Filed Under:Agent Broker, E&S/Specialty Business

No business is totally safe from cyber attacks

Why get serious about data security? Because the risk is always there.

These days, almost every transaction creates a path to a new cyber threat. (Photo: iStock)
These days, almost every transaction creates a path to a new cyber threat. (Photo: iStock)

Technology has evolved into an essential tool for business. Nearly every firm relies on software, email and the internet to conduct business and deliver services.

Since the internet has become such an integral part of most operations, however, doorways to disaster have opened that never existed before.

Related: Survey: 90% of businesses hacked at least once in 2015

Think about it. Significant portions of services are now software based. Project delivery is increasingly dependent on new technology and communication tools. Building information modeling (BIM) is gaining wide acceptance, enhancing the dependency on robust and shared data by entire project teams. Collaboration with clients, contractors, other firms, manufacturers, etc., is performed almost exclusively online. E-commerce is becoming the norm for payments.

Consequently, almost every transaction creates a path to a new cyber threat. According to ITRC Data Breach Reports, over 169 million personal records were exposed in 2015, stemming from 781 publicized breaches, while The Global State of Information Security® Survey 2016 reported that there were 38 percent more security incidents detected in 2015 than the previous year.

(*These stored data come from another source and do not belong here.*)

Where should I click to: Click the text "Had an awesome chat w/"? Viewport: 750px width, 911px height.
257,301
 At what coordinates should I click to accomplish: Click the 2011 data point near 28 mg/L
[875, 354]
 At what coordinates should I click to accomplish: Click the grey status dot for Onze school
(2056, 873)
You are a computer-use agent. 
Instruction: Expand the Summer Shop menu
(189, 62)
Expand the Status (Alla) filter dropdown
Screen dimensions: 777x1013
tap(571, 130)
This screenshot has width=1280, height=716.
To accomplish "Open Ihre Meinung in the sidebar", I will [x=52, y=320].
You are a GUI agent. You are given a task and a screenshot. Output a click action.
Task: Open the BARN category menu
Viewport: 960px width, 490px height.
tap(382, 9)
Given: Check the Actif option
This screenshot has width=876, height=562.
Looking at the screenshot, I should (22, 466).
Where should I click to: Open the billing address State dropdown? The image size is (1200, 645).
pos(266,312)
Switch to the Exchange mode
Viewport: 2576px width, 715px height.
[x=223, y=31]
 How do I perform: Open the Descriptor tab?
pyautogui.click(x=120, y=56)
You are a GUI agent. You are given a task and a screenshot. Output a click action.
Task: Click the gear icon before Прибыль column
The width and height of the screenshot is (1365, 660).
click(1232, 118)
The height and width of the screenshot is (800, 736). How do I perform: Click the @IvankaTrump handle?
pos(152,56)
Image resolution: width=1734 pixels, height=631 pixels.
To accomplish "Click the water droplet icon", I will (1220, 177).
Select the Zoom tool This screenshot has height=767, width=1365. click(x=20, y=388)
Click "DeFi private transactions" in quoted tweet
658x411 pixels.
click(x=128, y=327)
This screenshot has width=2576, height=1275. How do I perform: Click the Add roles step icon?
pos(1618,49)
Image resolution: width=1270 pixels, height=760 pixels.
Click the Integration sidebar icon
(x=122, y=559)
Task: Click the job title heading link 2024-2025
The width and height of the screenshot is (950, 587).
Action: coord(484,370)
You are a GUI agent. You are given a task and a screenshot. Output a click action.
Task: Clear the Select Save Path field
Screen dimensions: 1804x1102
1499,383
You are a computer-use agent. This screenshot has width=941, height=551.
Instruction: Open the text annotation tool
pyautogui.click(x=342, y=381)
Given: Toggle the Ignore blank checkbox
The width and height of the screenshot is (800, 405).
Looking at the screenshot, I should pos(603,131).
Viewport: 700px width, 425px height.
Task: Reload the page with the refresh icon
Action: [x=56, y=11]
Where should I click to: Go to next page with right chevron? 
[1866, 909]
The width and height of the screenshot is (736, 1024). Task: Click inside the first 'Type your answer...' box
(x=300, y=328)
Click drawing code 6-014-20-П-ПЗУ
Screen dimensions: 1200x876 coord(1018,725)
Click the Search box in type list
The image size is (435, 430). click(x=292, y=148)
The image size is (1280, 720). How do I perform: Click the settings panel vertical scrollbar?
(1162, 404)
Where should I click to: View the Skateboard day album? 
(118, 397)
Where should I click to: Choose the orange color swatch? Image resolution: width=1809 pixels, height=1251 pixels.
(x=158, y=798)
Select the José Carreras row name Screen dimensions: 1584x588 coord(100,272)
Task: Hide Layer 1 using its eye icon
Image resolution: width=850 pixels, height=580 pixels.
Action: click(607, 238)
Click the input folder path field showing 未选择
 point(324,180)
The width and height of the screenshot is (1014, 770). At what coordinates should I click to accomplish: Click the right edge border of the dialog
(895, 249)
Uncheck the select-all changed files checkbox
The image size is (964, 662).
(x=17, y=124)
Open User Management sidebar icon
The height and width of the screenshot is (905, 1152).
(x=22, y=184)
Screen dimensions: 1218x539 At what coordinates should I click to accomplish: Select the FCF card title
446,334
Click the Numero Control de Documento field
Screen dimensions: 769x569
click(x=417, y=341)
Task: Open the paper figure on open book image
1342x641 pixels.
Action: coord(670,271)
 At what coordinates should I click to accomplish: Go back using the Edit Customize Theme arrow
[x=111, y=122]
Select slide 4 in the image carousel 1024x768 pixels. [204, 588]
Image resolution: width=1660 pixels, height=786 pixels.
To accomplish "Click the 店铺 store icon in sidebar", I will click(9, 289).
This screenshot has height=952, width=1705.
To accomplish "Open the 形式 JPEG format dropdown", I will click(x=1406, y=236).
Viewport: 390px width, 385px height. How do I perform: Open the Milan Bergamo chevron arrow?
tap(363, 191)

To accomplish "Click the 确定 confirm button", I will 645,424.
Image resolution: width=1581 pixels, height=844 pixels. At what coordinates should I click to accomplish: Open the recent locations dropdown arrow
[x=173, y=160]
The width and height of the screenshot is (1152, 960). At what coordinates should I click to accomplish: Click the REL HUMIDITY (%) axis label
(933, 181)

So, even secured, there is no 100 percent guarantee against hacks, breaches and related intrusions. The risk is always there. In fact, a business’s data can be exposed in three fundamental ways:

        • Confidentiality. How can you be sure all your firm’s confidential personnel and project information is truly safe? How is your data or the proprietary information of project owners being protected from malware or online theft.
        • Integrity. Is the data in your operation free from corruption as it moves internally and externally? What safeguards (both technological and human) have been deployed to secure data inside your firm or among project participants? Do you regularly train employees on data security?
        • Availability. Are your systems redundant? Are they adequately backed up onsite and off premises to ensure their integrity in the face of an attack or network failure?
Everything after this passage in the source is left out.